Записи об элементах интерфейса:

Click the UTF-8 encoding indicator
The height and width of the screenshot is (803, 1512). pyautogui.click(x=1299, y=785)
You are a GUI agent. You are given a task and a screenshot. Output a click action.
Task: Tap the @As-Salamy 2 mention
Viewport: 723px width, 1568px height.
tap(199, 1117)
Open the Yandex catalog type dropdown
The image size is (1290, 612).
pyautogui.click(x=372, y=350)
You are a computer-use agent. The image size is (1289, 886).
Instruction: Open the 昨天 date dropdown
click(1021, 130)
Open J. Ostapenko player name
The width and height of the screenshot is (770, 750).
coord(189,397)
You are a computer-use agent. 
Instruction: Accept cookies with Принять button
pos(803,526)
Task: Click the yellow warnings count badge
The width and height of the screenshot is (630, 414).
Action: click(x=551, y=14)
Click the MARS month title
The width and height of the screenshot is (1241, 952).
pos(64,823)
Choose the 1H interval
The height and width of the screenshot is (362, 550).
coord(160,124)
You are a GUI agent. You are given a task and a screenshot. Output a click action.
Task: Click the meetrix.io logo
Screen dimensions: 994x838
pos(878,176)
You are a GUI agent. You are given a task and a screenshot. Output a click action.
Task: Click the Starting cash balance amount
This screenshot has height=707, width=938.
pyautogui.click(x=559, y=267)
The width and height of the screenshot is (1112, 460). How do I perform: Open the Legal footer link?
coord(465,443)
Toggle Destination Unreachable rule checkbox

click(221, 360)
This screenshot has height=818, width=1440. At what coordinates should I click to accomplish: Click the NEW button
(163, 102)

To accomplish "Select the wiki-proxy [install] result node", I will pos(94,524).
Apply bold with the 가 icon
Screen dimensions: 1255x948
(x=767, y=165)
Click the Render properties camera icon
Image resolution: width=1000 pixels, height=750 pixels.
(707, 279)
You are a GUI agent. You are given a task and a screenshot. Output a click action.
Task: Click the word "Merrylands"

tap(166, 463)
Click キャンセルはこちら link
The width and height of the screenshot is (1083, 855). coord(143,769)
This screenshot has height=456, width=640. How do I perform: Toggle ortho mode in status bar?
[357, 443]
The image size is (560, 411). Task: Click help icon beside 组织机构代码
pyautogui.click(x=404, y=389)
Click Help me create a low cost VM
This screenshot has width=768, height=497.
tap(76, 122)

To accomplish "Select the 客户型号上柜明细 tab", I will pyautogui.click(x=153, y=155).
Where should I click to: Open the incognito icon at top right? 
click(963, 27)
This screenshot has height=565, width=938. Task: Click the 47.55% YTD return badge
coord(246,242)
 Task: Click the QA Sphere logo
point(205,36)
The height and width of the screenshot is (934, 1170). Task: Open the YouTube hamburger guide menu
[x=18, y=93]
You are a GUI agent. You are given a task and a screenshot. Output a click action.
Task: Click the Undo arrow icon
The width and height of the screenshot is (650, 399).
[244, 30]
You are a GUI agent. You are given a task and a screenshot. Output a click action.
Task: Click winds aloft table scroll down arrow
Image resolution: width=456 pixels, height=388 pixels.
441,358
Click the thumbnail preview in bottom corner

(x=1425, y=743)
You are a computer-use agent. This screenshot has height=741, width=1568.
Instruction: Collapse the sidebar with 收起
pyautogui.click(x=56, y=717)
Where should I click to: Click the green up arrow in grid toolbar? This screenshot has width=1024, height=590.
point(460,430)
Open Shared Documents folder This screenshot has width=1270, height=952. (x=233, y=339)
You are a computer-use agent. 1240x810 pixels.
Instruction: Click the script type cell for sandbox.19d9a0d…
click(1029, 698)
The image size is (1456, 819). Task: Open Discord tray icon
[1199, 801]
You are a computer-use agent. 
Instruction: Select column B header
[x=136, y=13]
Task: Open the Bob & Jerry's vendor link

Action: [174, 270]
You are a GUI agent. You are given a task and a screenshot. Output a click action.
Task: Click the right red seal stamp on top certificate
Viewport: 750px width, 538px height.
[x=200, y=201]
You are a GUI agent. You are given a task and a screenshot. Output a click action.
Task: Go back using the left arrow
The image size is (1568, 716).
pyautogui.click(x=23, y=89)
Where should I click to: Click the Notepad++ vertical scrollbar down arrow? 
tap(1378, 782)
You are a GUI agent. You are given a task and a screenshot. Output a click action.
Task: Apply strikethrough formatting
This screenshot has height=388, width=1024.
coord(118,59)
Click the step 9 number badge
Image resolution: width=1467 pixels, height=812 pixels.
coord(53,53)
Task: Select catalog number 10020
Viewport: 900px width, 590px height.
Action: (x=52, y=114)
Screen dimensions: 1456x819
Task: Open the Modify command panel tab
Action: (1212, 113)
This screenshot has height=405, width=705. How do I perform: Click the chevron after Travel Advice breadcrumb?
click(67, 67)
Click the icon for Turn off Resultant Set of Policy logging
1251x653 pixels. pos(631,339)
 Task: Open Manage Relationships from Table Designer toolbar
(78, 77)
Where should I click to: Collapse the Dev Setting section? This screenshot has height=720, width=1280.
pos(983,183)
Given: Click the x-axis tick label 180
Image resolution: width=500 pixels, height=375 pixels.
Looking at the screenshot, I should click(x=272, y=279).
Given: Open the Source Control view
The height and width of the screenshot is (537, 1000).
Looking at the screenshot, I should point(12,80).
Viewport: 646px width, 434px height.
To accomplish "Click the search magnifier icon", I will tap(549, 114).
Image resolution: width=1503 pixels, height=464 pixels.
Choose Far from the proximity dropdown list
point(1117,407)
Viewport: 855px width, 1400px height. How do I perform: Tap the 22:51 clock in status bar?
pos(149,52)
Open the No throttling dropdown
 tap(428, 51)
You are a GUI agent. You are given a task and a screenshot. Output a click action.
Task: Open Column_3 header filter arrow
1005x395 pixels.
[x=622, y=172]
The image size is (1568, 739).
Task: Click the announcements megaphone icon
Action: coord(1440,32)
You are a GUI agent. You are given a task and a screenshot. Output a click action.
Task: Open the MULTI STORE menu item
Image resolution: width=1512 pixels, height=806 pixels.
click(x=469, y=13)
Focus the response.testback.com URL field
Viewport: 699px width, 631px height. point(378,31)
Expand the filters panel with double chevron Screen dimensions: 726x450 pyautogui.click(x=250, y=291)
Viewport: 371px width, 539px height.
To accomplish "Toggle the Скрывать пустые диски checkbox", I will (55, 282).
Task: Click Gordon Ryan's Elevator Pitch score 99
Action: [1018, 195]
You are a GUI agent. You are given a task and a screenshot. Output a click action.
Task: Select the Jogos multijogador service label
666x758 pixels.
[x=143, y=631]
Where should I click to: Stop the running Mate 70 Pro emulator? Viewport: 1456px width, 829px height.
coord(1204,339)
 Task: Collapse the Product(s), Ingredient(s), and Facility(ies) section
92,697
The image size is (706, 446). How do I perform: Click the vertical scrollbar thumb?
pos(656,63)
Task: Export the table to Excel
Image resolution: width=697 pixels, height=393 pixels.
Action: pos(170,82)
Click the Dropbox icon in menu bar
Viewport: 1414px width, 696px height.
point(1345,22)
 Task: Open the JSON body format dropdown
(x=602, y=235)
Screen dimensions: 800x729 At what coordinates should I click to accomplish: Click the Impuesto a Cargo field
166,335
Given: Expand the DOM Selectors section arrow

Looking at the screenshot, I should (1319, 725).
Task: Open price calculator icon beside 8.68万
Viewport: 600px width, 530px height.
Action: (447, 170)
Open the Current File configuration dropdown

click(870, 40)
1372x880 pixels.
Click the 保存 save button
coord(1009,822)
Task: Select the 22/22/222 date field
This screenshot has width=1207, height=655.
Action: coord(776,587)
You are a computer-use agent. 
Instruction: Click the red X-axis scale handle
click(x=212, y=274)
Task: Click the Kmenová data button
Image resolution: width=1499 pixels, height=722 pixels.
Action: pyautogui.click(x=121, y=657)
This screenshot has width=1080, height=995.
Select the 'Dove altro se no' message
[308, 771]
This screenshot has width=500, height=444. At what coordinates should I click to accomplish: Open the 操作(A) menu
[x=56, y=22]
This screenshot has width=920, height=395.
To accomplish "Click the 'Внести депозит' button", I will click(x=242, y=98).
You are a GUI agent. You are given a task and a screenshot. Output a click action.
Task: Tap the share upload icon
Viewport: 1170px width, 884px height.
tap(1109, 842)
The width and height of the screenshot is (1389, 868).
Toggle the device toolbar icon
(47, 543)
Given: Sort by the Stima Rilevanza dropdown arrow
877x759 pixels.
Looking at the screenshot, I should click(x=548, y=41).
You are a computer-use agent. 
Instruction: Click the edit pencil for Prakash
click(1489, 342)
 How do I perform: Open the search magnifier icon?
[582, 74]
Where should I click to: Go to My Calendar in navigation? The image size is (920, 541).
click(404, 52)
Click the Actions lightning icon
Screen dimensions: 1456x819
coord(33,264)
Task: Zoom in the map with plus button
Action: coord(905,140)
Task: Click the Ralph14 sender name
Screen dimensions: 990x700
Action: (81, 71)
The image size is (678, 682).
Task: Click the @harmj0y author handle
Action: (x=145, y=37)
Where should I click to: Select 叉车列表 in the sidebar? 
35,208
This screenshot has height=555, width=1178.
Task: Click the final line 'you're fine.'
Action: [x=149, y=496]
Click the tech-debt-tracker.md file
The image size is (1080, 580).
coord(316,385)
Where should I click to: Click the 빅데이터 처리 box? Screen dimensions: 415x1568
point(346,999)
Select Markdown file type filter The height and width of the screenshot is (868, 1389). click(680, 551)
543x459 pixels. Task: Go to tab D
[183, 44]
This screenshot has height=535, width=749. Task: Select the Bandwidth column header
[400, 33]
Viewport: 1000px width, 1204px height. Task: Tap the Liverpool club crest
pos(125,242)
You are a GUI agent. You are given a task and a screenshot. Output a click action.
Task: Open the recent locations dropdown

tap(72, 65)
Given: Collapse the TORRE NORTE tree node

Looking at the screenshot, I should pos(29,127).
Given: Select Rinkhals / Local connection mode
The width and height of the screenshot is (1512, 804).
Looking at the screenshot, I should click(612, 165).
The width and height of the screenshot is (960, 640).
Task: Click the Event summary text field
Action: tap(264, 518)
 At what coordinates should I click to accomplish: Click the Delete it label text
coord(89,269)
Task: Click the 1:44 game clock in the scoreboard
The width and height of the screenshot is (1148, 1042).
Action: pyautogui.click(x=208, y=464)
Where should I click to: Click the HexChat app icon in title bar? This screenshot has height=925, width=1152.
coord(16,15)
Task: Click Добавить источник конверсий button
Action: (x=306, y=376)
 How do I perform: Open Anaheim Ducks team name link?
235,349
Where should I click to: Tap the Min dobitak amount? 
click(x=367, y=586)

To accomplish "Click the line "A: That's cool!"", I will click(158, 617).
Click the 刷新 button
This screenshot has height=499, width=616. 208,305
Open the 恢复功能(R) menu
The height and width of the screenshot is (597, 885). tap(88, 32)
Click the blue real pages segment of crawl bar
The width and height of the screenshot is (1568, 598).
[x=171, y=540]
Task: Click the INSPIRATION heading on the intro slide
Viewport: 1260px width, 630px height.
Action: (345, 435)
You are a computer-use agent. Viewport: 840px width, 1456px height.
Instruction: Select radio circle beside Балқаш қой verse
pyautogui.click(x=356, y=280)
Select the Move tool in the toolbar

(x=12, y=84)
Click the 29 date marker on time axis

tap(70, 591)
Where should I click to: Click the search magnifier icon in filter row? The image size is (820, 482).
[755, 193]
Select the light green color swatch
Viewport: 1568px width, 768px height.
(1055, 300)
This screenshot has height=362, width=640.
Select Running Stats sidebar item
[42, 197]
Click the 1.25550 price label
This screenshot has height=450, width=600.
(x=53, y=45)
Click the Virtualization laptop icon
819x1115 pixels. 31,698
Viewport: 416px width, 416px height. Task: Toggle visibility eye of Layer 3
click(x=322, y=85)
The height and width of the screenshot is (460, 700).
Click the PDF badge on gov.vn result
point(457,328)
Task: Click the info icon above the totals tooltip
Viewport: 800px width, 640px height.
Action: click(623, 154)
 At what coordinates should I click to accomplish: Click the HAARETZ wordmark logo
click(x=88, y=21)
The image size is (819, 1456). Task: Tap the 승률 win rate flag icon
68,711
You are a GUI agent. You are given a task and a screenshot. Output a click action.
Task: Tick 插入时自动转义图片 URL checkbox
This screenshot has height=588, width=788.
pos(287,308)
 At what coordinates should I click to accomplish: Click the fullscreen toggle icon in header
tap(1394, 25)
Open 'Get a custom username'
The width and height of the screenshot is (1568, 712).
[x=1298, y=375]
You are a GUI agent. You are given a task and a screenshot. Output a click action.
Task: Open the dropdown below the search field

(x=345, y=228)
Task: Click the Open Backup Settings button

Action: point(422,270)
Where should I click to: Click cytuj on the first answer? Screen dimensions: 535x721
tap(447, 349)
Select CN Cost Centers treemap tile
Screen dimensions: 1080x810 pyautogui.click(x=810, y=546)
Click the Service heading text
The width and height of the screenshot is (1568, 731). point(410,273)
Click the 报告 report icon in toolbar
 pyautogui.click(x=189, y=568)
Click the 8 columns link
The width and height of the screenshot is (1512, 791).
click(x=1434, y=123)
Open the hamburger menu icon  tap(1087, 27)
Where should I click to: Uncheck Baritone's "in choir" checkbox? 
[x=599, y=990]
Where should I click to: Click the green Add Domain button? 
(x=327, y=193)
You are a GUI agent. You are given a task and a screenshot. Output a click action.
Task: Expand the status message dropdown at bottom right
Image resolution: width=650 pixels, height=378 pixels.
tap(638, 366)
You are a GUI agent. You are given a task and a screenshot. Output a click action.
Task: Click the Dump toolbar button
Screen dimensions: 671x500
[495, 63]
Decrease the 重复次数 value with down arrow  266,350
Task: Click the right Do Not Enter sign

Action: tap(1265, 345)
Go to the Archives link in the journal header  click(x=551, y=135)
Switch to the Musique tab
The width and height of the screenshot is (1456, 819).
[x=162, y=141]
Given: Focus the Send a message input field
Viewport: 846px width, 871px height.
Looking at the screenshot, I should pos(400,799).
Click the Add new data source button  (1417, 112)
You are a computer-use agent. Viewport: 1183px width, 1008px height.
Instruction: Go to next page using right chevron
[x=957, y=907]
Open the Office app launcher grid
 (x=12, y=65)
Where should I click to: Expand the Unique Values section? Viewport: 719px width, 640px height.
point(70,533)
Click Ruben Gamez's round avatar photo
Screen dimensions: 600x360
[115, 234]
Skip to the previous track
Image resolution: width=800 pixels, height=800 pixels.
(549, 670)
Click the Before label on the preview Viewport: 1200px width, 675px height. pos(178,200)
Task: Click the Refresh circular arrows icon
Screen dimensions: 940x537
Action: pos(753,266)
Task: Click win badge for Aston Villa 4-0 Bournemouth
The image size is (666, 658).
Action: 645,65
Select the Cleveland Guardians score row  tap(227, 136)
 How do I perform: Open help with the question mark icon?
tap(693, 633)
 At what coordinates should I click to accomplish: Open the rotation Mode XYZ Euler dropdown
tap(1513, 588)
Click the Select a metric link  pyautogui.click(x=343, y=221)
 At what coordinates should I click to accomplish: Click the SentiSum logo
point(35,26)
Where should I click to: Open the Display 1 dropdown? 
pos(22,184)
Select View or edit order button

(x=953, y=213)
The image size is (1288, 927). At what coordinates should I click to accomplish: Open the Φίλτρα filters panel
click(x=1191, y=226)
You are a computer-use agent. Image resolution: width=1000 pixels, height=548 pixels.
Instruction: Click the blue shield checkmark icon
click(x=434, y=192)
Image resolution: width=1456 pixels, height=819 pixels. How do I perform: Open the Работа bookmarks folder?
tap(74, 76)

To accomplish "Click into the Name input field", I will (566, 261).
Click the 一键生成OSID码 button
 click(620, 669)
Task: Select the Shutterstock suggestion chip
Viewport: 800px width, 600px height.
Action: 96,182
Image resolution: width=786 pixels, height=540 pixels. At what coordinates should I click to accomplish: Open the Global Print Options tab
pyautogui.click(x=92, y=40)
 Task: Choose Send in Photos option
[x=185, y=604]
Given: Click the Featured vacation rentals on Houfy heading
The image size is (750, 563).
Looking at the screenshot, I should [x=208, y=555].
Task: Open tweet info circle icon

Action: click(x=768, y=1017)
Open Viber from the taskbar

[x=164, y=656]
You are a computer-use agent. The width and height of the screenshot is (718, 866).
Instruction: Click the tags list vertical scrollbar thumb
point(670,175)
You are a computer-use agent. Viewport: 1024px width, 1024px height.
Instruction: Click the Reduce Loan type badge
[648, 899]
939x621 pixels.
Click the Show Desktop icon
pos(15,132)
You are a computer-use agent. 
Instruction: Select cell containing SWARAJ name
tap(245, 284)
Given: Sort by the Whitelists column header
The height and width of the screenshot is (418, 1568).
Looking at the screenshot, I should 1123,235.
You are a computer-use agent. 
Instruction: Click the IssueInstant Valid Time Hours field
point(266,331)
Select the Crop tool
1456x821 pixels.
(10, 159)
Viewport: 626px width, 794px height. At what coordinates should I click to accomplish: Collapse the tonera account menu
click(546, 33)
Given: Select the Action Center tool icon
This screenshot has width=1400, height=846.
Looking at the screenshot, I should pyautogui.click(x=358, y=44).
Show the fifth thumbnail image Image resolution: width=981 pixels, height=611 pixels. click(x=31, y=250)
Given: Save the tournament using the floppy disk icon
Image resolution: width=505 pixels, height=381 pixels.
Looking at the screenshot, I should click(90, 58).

Ваше задание:
Представьте в виде таблицы Markdown с колонками «Номер» и «Строка» часть записей, которая начинается со строки, содержащей «Given: Select the Action Center tool icon», и идёт до самого конца записей. Пустые строки не включайте.

Решение задания:
| Номер | Строка |
|---|---|
| 1 | Given: Select the Action Center tool icon |
| 2 | This screenshot has width=1400, height=846. |
| 3 | Looking at the screenshot, I should pyautogui.click(x=358, y=44). |
| 4 | Show the fifth thumbnail image Image resolution: width=981 pixels, height=611 pixels. click(x=31, y=250) |
| 5 | Given: Save the tournament using the floppy disk icon |
| 6 | Image resolution: width=505 pixels, height=381 pixels. |
| 7 | Looking at the screenshot, I should click(90, 58). |